● **Required action**: In the records, rewrite the lines between the one holding "Find the location of a" and the one holding "calendar-day: 6 is", inclusive, replacing "particular element" with "specific element" and changing nothing else. Return only those lines, without the pictures.

[[ Exercise data open ]]

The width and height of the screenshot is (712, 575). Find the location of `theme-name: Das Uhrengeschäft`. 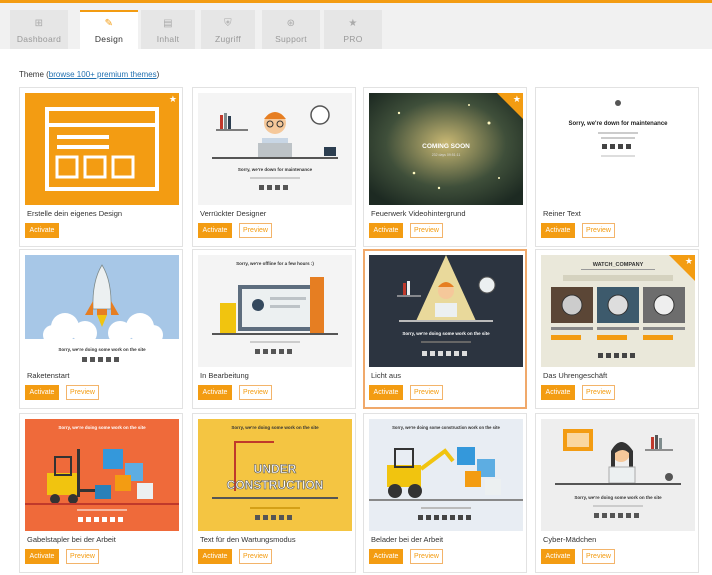

theme-name: Das Uhrengeschäft is located at coordinates (576, 376).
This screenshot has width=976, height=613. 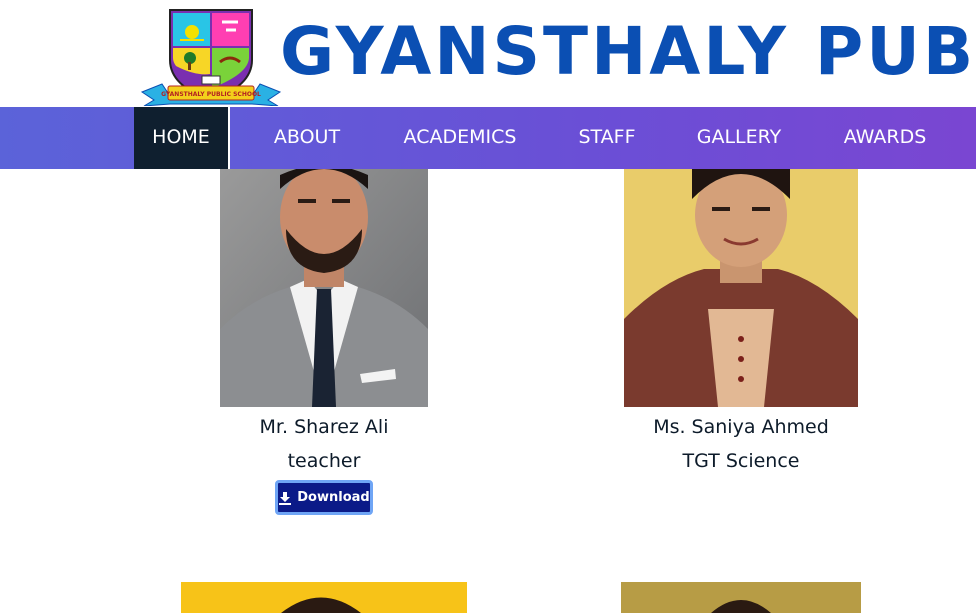 What do you see at coordinates (741, 288) in the screenshot?
I see `staff-photo-saniya-ahmed` at bounding box center [741, 288].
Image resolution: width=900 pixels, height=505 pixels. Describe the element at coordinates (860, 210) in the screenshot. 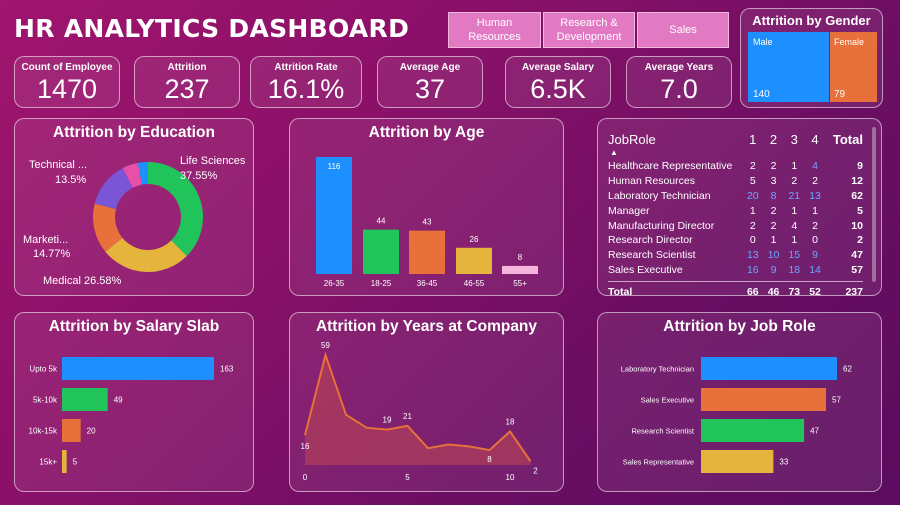

I see `table-cell-total: 5` at that location.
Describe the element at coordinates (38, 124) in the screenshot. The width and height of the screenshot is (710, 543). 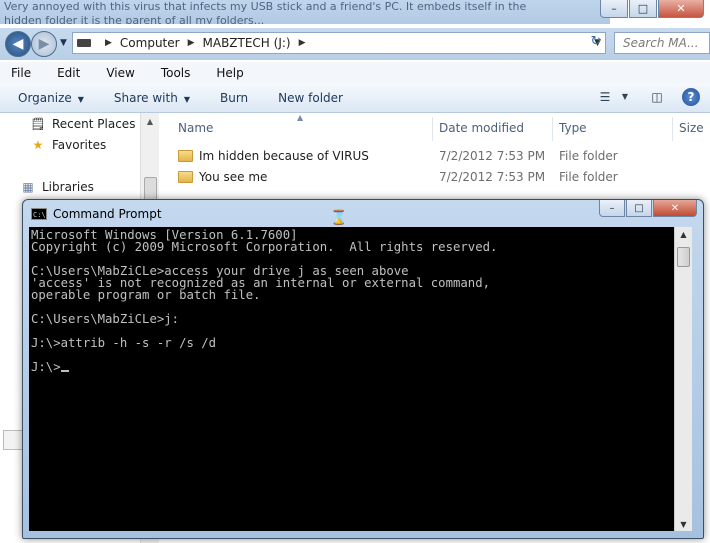
I see `recent-places-icon: 🗒` at that location.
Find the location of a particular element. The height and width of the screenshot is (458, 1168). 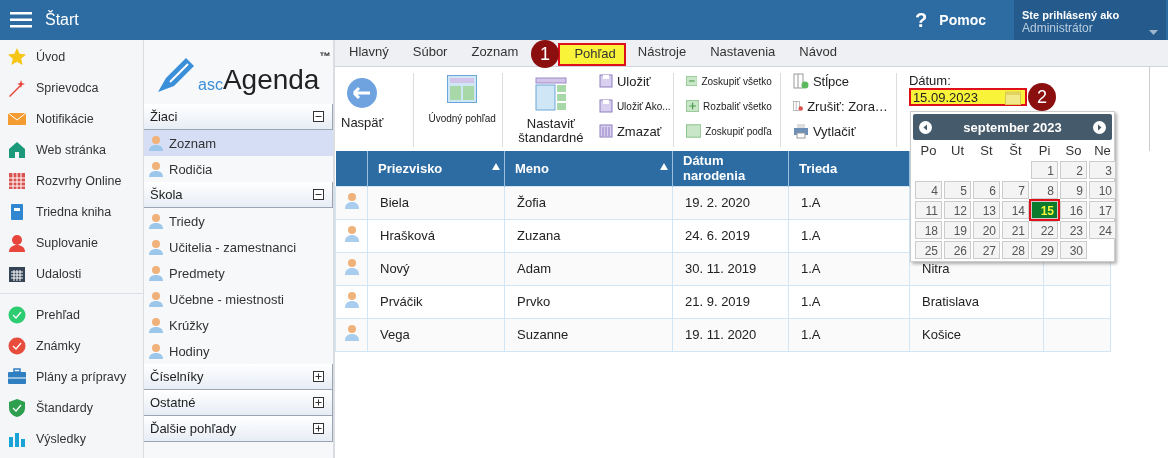

calendar-day: 6 is located at coordinates (986, 190).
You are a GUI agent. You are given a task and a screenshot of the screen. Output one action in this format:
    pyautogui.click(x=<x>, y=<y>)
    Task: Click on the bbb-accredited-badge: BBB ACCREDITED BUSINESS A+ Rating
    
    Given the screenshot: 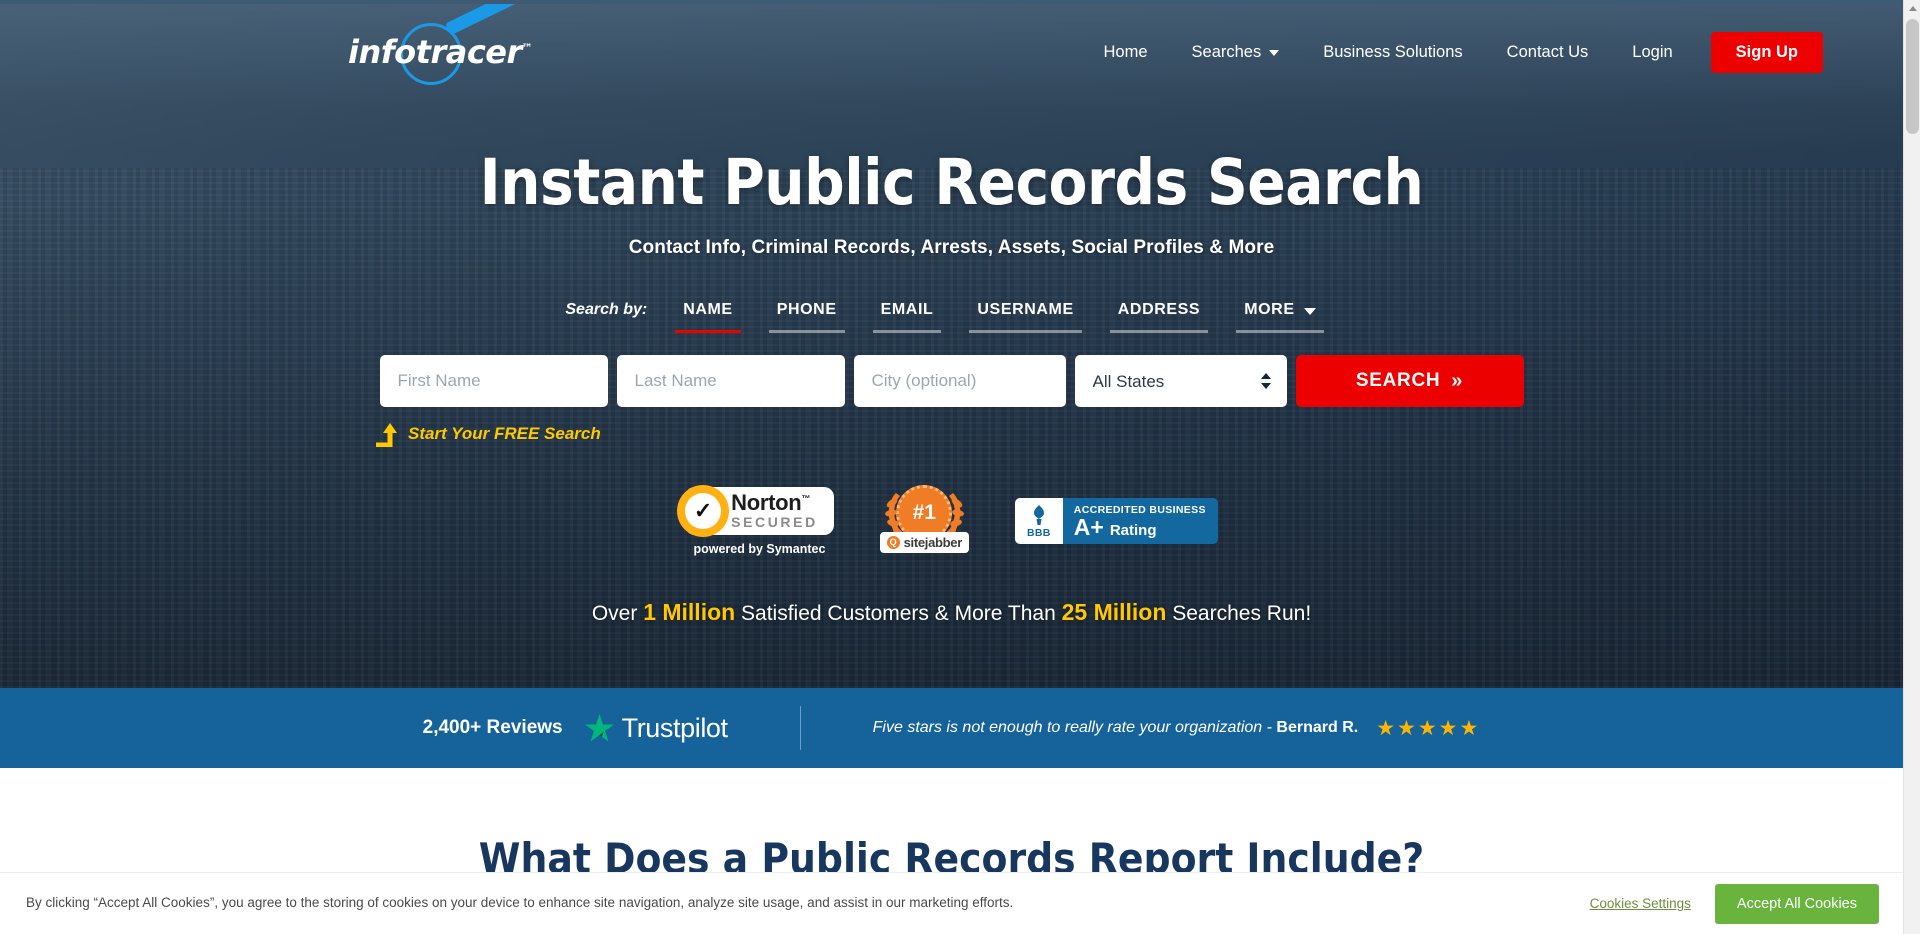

[[ Exercise data closed ]]

● **Response to this exercise**:
Find the location of a specific element. The height and width of the screenshot is (458, 1168). 

calendar-day: 6 is located at coordinates (986, 190).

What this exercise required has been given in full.